Le industrie maggiori invece diventavano sempre più potenti ed erano avvantaggiate dalla diminuzione della concorrenza. Si verificò un fenomeno di concentrazione industriale (in inglese trust): molte aziende si fusero insieme e crearono grosse compagnie dirette da un'unica direzione. In questo modo si riusciva ad eludere, facendola diminuire, la concorrenza e ad ottenere la supremazia su alcuni settori
Più frequente del monopolio è però l'oligopolio (dal greco oligos = poco), in cui il mercato è controllato da poche industrie.
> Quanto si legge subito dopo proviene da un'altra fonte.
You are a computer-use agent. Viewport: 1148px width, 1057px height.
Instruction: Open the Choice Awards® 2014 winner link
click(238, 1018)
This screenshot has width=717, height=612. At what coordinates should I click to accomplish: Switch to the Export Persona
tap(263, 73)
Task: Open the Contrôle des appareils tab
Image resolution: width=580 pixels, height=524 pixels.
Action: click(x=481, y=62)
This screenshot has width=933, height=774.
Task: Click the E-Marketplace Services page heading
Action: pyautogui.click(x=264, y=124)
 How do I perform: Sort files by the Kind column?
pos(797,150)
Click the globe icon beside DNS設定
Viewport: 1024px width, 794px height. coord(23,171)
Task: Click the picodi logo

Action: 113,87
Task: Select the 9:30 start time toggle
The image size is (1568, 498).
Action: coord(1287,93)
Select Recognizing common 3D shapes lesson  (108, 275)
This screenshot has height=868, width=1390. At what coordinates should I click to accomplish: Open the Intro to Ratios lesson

I trust decidevano liberamente i prezzi delle merci che esponevano, senza dover più tenere conto della concorrenza, ma solo regolandosi in base ai costi di produzione e alla convenienza.
All'inizio della rivoluzione industriale le industrie nascevano con i finanziamenti dei proprietari; poi però, con lo sviluppo dell'industria, furono necessari i finanziamenti delle banche, le uniche che disponevano del denaro necessario per aprire un'industria. Per questo motivo le banche divennero sempre più importanti, fino a diventare comproprietarie delle fabbriche; questa dipendenza si accentuò con la crisi di fine secolo e in molti casi le industrie e le banche erano di proprietà della stessa famiglia, quella che aveva costruito la fabbrica o fondato la banca. Altre volte invece la proprietà era frazionata tra molti proprietari: si parla allora di società per azioni, una firma di società che cominciò a diffondersi nella seconda metà dell'Ottocento.